RickMoynihan commented 5 years ago

@dydra forgive me if I'm misunderstanding you, but I read your point as suggesting the feature request is unnecessary because the JSONLD spec says if you support JSONLD an implementer should support profiles, and that a profile such as compact/flattened would let a consumer ask for the results to be grouped/framed into resource objects as I'd like.

I suggested this point on profiles is somewhat moot, because JSONLD isn't a required response format in SPARQL 1.1, therefore even if a JSONLD profile would solve this issue; framing responses in the manner I suggested is not standardised as I thought you were suggesting.

I do however agree with you that a combination of JSONLD and a compact/flattened profile may be what I'm after.
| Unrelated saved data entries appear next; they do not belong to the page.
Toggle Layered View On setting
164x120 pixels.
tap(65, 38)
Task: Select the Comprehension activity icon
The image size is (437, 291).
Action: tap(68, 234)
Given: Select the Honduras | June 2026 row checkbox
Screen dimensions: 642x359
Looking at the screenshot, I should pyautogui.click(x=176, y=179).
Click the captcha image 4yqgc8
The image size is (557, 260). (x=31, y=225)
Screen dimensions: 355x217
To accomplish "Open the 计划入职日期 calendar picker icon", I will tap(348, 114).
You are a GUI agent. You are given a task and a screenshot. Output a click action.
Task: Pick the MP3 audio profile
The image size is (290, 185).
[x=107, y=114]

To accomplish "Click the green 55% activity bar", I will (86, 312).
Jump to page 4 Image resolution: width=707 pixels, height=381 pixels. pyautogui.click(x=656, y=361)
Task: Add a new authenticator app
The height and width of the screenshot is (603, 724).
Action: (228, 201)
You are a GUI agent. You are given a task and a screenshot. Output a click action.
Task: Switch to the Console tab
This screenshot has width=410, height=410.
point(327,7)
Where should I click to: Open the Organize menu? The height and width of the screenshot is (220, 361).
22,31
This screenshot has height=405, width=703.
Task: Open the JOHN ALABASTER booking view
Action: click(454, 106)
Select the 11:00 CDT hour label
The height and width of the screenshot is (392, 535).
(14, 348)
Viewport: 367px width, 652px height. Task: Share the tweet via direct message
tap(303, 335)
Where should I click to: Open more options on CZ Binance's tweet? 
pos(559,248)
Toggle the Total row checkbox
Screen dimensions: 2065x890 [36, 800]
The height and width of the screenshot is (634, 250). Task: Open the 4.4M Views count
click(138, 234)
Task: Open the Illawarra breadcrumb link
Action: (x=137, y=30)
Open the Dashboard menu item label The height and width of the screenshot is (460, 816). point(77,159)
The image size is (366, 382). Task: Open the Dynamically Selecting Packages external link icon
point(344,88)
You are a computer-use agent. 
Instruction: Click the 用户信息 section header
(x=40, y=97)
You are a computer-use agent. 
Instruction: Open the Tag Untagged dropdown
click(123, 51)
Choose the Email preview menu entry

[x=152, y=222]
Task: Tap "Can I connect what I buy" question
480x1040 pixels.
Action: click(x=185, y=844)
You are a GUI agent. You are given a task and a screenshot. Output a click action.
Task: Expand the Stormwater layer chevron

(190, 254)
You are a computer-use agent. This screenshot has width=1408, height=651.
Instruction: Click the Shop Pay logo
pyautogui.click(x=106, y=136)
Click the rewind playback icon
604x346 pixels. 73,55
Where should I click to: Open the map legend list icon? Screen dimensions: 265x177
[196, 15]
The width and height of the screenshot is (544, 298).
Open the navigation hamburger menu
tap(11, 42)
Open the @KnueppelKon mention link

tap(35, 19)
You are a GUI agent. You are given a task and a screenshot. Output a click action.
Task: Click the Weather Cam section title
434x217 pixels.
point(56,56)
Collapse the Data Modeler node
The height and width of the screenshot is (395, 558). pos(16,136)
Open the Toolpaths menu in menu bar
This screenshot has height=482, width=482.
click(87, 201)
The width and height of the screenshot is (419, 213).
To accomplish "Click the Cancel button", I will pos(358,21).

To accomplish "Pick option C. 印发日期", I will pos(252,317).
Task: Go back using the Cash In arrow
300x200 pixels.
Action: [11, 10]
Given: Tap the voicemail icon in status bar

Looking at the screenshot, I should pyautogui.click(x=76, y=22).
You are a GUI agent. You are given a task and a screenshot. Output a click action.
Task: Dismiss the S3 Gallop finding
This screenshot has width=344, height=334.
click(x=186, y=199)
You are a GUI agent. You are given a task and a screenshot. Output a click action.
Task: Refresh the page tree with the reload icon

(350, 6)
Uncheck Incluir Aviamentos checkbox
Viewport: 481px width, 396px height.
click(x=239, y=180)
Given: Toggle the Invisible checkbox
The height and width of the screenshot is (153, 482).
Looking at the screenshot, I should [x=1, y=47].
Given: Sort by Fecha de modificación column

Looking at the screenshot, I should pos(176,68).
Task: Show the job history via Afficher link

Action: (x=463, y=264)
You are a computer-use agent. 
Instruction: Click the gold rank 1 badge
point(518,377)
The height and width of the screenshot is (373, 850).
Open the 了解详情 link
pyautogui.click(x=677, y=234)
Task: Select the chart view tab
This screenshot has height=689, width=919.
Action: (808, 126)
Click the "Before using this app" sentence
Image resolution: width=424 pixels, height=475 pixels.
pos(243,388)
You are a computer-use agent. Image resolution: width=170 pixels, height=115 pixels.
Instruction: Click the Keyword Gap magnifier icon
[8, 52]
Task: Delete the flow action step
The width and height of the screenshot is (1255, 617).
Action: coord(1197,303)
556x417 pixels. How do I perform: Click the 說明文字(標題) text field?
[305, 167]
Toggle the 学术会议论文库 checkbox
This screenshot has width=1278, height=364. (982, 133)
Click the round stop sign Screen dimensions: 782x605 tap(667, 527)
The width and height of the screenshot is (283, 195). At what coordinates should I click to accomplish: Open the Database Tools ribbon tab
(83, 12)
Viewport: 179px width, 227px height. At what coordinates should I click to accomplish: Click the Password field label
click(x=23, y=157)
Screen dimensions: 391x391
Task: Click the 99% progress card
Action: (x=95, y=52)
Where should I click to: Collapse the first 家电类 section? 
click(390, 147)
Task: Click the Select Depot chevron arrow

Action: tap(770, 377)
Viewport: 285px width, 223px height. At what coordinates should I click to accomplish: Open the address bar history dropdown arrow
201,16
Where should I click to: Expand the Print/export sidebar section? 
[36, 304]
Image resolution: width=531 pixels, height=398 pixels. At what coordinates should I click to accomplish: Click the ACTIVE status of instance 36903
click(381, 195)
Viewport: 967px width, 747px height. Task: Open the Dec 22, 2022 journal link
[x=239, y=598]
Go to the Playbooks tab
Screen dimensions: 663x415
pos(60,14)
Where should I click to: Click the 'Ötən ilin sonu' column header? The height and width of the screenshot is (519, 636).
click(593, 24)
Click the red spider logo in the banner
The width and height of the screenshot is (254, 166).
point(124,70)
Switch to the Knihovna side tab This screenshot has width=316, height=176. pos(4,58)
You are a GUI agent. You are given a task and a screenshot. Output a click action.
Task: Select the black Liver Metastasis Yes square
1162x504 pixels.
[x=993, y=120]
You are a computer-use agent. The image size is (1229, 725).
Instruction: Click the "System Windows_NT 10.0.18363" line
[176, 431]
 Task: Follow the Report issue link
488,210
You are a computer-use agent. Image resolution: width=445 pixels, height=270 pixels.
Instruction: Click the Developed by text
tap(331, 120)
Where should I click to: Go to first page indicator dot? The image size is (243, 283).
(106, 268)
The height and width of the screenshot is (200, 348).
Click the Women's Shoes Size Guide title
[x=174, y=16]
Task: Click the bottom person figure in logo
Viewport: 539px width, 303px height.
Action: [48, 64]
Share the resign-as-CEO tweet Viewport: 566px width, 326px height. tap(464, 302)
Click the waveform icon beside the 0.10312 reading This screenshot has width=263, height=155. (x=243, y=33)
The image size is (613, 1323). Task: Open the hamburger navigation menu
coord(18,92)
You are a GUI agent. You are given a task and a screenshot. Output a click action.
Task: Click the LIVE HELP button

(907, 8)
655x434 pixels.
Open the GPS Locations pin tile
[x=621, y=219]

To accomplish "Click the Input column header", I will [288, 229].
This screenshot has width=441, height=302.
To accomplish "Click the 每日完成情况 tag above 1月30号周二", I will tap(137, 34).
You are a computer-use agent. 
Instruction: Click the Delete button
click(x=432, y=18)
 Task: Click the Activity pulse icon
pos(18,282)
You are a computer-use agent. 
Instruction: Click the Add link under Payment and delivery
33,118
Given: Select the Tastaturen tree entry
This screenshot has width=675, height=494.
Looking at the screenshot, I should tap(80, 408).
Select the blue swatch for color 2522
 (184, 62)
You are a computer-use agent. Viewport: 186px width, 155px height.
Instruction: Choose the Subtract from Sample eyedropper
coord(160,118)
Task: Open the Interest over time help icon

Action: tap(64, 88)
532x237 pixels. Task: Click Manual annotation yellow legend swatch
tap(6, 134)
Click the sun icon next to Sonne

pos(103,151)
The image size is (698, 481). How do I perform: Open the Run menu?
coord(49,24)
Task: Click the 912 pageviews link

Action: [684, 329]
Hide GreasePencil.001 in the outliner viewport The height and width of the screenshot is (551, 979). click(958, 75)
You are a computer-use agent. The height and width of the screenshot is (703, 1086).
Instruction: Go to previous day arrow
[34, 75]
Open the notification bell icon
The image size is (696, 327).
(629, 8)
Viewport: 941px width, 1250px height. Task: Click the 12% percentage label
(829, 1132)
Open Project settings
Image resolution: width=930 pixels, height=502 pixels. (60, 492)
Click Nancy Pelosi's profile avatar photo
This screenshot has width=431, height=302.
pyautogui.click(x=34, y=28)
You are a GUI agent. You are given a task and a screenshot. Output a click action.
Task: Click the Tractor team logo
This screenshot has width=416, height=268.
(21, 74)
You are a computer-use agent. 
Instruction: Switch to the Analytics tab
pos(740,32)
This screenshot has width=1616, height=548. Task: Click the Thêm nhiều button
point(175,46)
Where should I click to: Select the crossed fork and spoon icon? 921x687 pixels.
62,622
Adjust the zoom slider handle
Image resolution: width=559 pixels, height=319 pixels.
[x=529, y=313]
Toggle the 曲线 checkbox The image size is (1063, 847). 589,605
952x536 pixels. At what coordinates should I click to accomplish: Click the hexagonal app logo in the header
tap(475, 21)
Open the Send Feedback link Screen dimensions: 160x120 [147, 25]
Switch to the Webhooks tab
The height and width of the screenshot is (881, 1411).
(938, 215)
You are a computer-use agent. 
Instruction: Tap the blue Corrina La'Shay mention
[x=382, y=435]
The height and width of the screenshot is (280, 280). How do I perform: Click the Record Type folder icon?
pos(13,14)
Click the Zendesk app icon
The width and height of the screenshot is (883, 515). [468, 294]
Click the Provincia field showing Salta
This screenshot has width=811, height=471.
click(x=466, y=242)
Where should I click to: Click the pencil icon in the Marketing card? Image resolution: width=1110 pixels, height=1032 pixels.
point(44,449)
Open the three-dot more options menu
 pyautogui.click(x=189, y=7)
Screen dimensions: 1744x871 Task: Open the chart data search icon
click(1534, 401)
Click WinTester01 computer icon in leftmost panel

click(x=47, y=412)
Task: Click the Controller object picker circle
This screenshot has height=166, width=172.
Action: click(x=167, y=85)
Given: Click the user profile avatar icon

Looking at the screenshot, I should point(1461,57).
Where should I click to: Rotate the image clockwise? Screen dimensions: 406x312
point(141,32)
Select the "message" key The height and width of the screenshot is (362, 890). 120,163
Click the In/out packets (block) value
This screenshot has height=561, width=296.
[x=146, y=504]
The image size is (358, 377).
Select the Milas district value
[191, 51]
However though the JSON in the playground looks similar to what I'd like I've not had time to digest the standard documents to confirm that compaction groups jsonld resource maps together by subject/predicate id.

dydra commented 5 years ago

if a combination of JSONLD and a compact/flattened profile does provide this capability, then would this be a matter of a protocol change rather than a language change?

gkellogg commented 5 years ago

Note that JSON-LD compact and framed profiles might be treated equivalently by a service in the absence of any explicit context or frame. The JSON-LD CG May be the group to work on protocol mechanisms to specify the context or frame along with the request, but some group such as a successor to the Linked Data Platform might be best for creating normative requirements.

The fact that JSON-LD is not a requirement for a CONSTRUCT representation likely is due to the fact that the SPARQL 1.1 spec predates JSON-LD 1.0.

Personally, I’d like to see better integration of JSON-LD in SPARQL, perhaps with a frame-like representation within something like CONSTRUCT.

(BTW, my attempt to join this CG is held up due to affiliation issues, which I should resolve in a week or so).

RickMoynihan commented 5 years ago

Personally, I’d like to see better integration of JSON-LD in SPARQL, perhaps with a frame-like representation within something like CONSTRUCT.

That's good to know @gkellogg. Were you thinking something similar to Jena's [JSON template extension] (https://jena.apache.org/documentation/query/generate-json-from-sparql.html#query-syntax) that Richard shared?

I had thought such a thing would be useful too; and I've experimented implementing a similar mechanism to map triples into arbitrary clojure datastructures; so I understand the desire for such a thing. It would be much more powerful than what I'm suggesting, though I felt it might be much too big a change for SPARQL 1.2; so offered this as a partial solution.

VladimirAlexiev commented 5 years ago

@gkellogg

notion of automatics framing, such as performed by many Turtle serializers

That's simple, they do Concise Bounded Description: collect all statements of a Subject, and embed blank nodes. Most DESCRIBE implementations do the same. Compare #39 which asks for more sophisticated ways to define a DESCRIBE response.

afs commented 5 years ago

@RickMoynihan wrote:

Thanks for pointing me at Jena's JSON feature I had no idea that existed. That appears to be quite close in spirit to what I am suggesting. Though I had hoped we would not lose the expression of RDF types/URIs etc and hence referenced JSONLD as a candidate for how such a thing might be implemented.

Yes, the preservation of RDF details has come up before. Similarly in GraphQL, sometimes getting the details without losing details would make the client's work easier and other times its "just give me JSON".

There is a converse issue as well, the SPARQL JSON results with "plain JSON", not the RDF terms in all their details c.f. the CSV format but for JSON.

Obviously not to require full JSON-LD processing, but some integration of JSON-LD would be good, which could be "practice and experience" note, if the machinery already exists and what is needed is roll-out.